═══ TEXTO EXTRAÍDO

_
_
_
_
_

“Uma sociedade corrupta fede”, diz Papa

Em Nápoles, Bergoglio critica a política que não oferece trabalho digno

O papa Francisco em uma missa neste sábado, em Nápoles.
O papa Francisco em uma missa neste sábado, em Nápoles.A. DI MEO (EFE)

Entre as pessoas que sofrem, Jorge Mario Bergoglio se mostra incapaz de ler seus discursos preparados friamente. Aconteceu em Lampedusa, diante do drama da imigração — “quem chorou pelas mães que perderam seus filhos no mar? Caímos na globalização da indiferença” —; na Sardenha, em meio às graves sequelas do desemprego — “o sistema econômico atual está nos levando à tragédia e roubando a dignidade” —; e na Calábria, frente aos crimes brutais da Ndrangheta: “A máfia é a adoração do mal, o desprezo do bem comum. Estão excomungados”. Também neste sábado, em Nápoles, no bairro de Scampia, atingido há décadas pela incapacidade dos governantes e pela violência da Camorra, o Papa deixou os papéis de lado e afirmou: “A corrupção é suja e a sociedade corrupta fede. Um cidadão que deixa que a corrupção o invada não é cristão, fede!”.

Bergoglio quis entrar em Nápoles por Scampia, a periferia das periferias, uma terra de ninguém onde as diversas famílias mafiosas ligadas à Camorra se aproveitam há décadas dos jovens sem futuro para fortalecer seu poder no negócio do tráfico de drogas e do crime organizado. Scampia, ainda sob o estigma de Gomorra, continua representando o fracasso absoluto da política — a taxa de desemprego é superior a 57% — e por isso o Papa Francisco quis chamar a atenção dos governantes: “A falta de emprego para os jovens é um sinal de que existe uma falha grave no sistema. E quando não se ganha para poder levar o pão para casa, perde-se a dignidade. A falta de trabalho nos rouba a dignidade. Nesses casos, a pessoa corre o risco de cair na escravidão, na exploração. Conheço uma pessoa que ganha 600 euros (2.000 reais) por mês, informalmente, trabalhando 11 horas por dia. Isso não é trabalho, é exploração, escravidão! Temos que recuperar a luta pela dignidade!”.

══════

— TAREFAS PROPOSTAS —
**a.** Resuma a reportagem em duas frases.
**b.** Reescreva o trecho da reportagem que vai de “Em Nápoles, Bergoglio” até “DI MEO (EFE)”, substituindo “Nápoles” por “Roma”.
**c.** Segundo a reportagem, qual é a taxa de desemprego em Scampia?

═══ ENTRADAS FORNECIDAS

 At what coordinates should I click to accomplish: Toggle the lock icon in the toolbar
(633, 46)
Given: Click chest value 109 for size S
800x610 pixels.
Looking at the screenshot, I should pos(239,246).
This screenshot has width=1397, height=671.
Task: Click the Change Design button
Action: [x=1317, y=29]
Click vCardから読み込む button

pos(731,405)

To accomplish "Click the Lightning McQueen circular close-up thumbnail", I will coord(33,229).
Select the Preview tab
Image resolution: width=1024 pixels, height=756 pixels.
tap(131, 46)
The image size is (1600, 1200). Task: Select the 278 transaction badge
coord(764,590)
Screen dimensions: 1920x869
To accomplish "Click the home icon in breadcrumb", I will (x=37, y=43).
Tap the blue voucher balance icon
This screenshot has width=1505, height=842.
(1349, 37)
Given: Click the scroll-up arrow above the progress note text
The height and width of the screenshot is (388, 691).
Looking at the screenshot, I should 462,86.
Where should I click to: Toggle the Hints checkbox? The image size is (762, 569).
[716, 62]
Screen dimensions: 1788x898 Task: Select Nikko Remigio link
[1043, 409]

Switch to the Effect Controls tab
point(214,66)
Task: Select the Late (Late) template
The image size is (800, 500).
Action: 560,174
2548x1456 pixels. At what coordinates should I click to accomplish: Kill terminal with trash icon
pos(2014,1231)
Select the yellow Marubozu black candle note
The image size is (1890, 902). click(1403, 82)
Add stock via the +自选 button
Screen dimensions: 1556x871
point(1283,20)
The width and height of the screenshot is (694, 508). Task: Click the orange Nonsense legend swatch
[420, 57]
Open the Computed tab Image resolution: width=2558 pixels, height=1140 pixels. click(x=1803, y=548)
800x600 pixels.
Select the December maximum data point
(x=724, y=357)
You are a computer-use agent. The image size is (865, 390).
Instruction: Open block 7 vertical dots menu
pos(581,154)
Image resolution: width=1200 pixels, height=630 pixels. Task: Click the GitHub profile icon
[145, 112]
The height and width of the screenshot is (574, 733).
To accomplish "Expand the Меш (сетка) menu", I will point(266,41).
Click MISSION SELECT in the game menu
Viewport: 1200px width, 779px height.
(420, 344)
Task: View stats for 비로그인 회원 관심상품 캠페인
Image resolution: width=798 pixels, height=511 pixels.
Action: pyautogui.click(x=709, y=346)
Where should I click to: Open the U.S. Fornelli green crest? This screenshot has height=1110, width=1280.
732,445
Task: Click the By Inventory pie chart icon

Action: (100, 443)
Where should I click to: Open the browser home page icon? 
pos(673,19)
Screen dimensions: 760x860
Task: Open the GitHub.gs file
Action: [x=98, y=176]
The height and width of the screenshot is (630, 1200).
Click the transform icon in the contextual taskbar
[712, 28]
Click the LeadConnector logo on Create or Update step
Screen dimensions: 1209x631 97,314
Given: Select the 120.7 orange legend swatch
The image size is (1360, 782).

══════

— RESULTADOS —
**a.** Em Nápoles, no bairro de Scampia, marcado pela violência da Camorra e por uma taxa de desemprego superior a 57%, o papa Francisco deixou de lado os papéis e afirmou que a sociedade corrupta fede. Ele também criticou a falta de emprego para os jovens, dizendo que ela rouba a dignidade e faz a pessoa correr o risco de cair na escravidão e na exploração.

**b.**
Em Roma, Bergoglio critica a política que não oferece trabalho digno

O papa Francisco em uma missa neste sábado, em Roma.
O papa Francisco em uma missa neste sábado, em Roma.A. DI MEO (EFE)

**c.** Superior a 57%.